Tax Policy Center: Ryan tax proposals need $5.7 trillion in offsets
The tax cuts in the new House Republican budget would require roughly $5.7 trillion in offsets to avoid adding to the deficit, according to a new nonpartisan analysis.
The Tax Policy Center says the newest effort from Rep. Paul Ryan (R-Wis.), the House Budget chairman, would benefit the highest earners above all else.
Ryan’s budget, which is expected to receive a floor vote next week, proposes to slice the individual tax code from seven brackets to two, 10 percent and 25 percent, lowering the top rate from 39.6 percent in the process.
It would also eliminate the Alternative Minimum Tax – which was permanently indexed for inflation in the "fiscal cliff" deal – and cut the top corporate rate from 35 percent to 25 percent.
Rep. Dave Camp (R-Mich.), the House Ways and Means chairman, and other Republicans on the tax-writing committee played a role in crafting the tax proposals, which are similar to what was in the last Ryan budget.
But Howard Gleckman of the Tax Policy Center, a joint venture of The Urban Institute and the Brookings Institution, said it was “hard to imagine” that the tax plan in the GOP budget could be made revenue-neutral.

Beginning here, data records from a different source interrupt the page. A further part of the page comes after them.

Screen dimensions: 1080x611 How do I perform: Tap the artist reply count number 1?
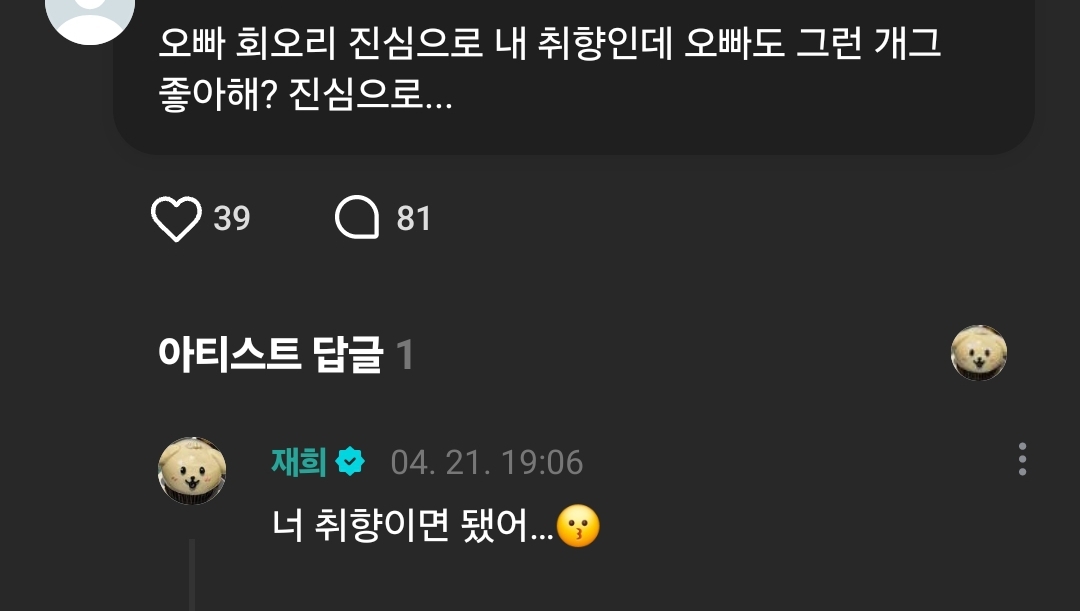click(405, 355)
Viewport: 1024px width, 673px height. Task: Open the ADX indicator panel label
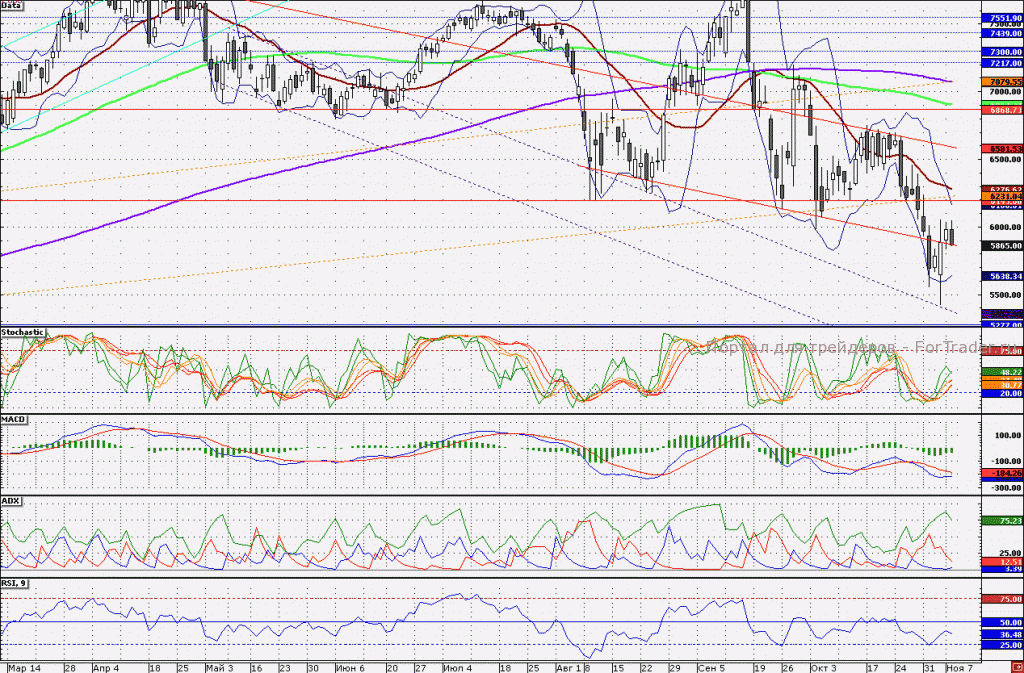pyautogui.click(x=11, y=501)
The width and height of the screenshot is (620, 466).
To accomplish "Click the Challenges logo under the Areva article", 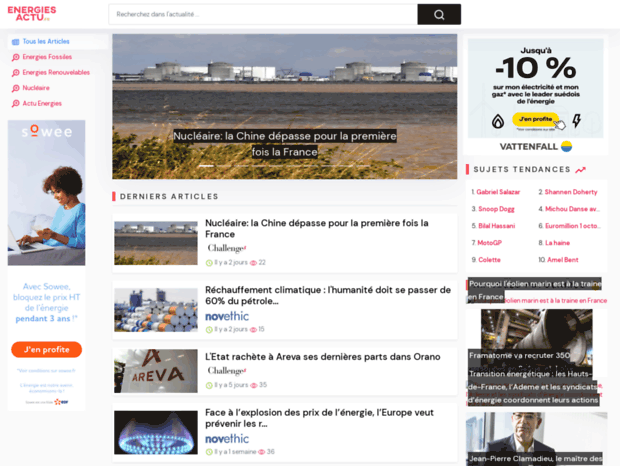I will (226, 370).
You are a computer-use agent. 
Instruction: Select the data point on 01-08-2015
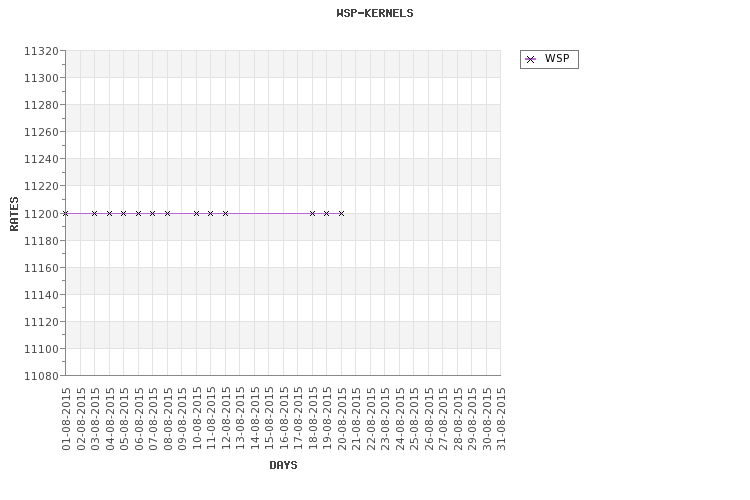point(66,213)

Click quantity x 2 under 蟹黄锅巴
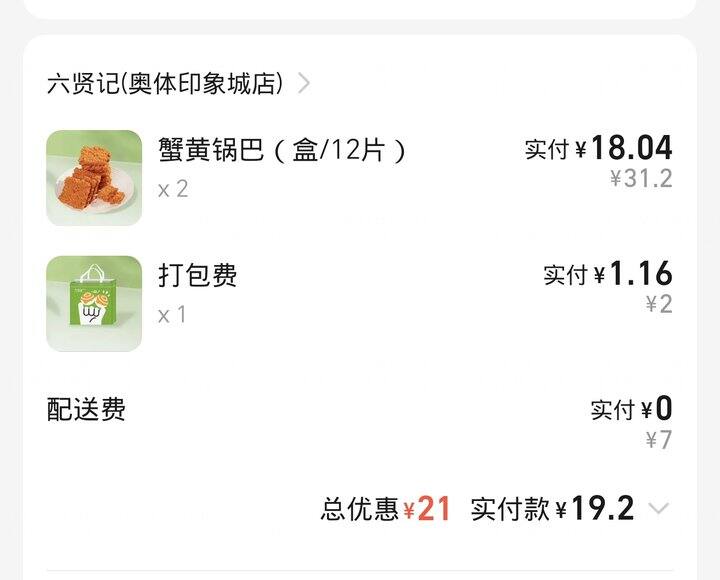point(173,189)
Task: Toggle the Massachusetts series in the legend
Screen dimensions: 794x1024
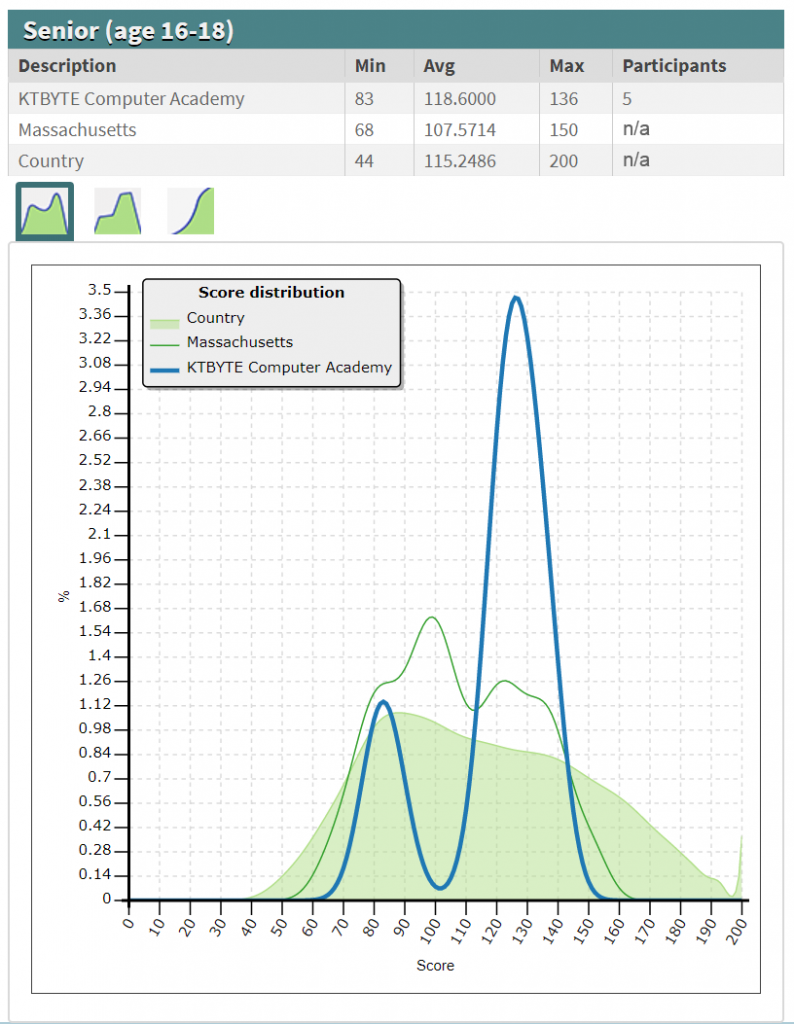Action: click(239, 342)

According to the TPC analysis, the tax cuts proposed in the Ryan budget, if not offset, would lower taxes for the middle 20 percent of taxpayers by around $900, and raise after-tax income by around 2 percent.
But the top 1 percent of households would pay more than $200,000 less and see a 17 percent hike in after-tax income.
Gleckman noted in a blog post that tax preferences become less valuable when tax rates are reduced, and that it would be politically difficult to get rid of many tax breaks.
“In the end, the Ryan budget is only half-a-plan,” Gleckman wrote.
“It outlines politically attractive tax cuts but says nothing about the tax increases necessary to pay for them. It leaves us with little more than a black box. The TPC numbers show just how big that box is.”
Democrats jumped on the TPC findings, saying it proved that the GOP continued to side with the wealthiest in the U.S.
“It moves in the opposite direction of the fiscal cliff deal at a time when income inequality continues its rapid rise in our nation,” Rep. Sandy Levin (Mich.), the top Democrat at House Ways and Means, said about the Ryan budget in a statement. “It would tie tax reform in knots.”
But Republicans brushed aside the tax center’s analysis, which comes months after the center questioned the math behind Mitt Romney’s tax plan – something President Obama quickly latched on to during last year’s campaign.
Romney himself called the TPC study “garbage.”
“They’re smoking something. We know the numbers work,” Rep. Kevin Brady (R-Texas), a senior Ways and Means member, told The Hill. “Not going to be easy. Very complex. Absolutely convinced we can do it.”